Tujuan utama rotasi dan mutasi adalah penyegaran organisasi, pemerataan sumber daya manusia, serta penguatan kinerja instansi daerah.

ASN yang terlalu lama berada di satu posisi berpotensi mengalami kejenuhan atau kehilangan motivasi, sehingga penyegaran menjadi langkah penting untuk menumbuhkan kembali semangat kerja dan tanggung jawab profesional.

Selain itu, kebijakan mutasi memungkinkan penempatan aparatur yang lebih kompeten dan sesuai kebutuhan program pembangunan daerah.

Hal ini penting agar setiap organisasi perangkat daerah (OPD) mampu menjalankan tugasnya secara efektif, terutama dalam melaksanakan program prioritas RPJMD yang menjadi instrumen utama pencapaian visi dan misi Bupati Aceh Tengah.

Masih terdapat ASN yang enggan atau menolak menjalani mutasi dengan berbagai alasan pribadi.

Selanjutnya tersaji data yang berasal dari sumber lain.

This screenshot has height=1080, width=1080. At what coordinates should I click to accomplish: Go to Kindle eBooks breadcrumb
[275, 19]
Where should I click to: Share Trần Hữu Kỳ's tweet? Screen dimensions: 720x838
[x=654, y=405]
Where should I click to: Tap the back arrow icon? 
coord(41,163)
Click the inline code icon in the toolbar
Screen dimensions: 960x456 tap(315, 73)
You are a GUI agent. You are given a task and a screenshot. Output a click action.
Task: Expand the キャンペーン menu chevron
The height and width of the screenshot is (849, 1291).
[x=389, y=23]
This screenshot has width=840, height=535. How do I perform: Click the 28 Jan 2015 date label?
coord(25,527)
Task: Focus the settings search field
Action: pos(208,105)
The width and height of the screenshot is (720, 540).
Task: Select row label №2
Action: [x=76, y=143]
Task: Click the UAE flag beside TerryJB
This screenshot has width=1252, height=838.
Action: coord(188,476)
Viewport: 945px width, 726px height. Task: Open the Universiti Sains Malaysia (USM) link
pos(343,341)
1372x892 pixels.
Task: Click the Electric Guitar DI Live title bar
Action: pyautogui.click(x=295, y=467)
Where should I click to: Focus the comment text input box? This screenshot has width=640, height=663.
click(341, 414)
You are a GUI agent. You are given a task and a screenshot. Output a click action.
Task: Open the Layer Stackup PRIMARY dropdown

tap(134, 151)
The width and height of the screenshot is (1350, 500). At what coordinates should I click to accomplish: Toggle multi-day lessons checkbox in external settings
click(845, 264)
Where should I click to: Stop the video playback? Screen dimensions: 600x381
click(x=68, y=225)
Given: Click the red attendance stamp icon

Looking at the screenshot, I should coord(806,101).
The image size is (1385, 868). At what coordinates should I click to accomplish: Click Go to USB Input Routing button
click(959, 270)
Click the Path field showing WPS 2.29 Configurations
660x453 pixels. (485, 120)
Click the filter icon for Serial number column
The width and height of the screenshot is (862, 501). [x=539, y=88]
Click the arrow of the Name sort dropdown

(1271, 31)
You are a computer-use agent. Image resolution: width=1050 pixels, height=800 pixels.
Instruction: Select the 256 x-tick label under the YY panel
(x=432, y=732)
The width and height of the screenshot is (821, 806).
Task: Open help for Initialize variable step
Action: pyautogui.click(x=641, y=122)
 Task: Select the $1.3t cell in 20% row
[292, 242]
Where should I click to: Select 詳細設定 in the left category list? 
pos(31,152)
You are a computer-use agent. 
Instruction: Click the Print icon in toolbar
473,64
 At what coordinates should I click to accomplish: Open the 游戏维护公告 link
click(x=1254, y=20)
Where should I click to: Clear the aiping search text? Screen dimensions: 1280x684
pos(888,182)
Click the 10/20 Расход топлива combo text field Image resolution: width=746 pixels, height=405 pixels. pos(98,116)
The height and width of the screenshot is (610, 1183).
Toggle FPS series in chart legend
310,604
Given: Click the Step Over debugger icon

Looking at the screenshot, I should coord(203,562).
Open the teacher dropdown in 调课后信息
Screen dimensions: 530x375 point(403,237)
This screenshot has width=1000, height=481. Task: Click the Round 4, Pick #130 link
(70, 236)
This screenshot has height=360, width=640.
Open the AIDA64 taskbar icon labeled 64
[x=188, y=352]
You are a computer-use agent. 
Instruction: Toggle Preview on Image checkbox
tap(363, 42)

Padahal, penolakan terhadap keputusan resmi pimpinan termasuk dalam kategori pelanggaran disiplin berat, sebagaimana diatur dalam PP Nomor 94 Tahun 2021. Namun yang lebih substansial dari sekadar aspek disiplin, penolakan ASN terhadap rotasi dan mutasi berdampak langsung terhadap kinerja pemerintah daerah.

Pertama, terganggunya pelaksanaan program strategis RPJMD. Setiap program daerah memiliki indikator dan target yang terhubung lintas sektor.

Bila penempatan ASN tidak sesuai dengan kebutuhan struktural, maka pelaksanaan kegiatan menjadi tidak efektif dan capaian target daerah terhambat.

Kedua, menurunnya sinergi antar-OPD. Penolakan terhadap mutasi berpotensi menimbulkan kesenjangan beban kerja dan memperlemah koordinasi lintas perangkat daerah yang sangat dibutuhkan untuk pencapaian kinerja pembangunan.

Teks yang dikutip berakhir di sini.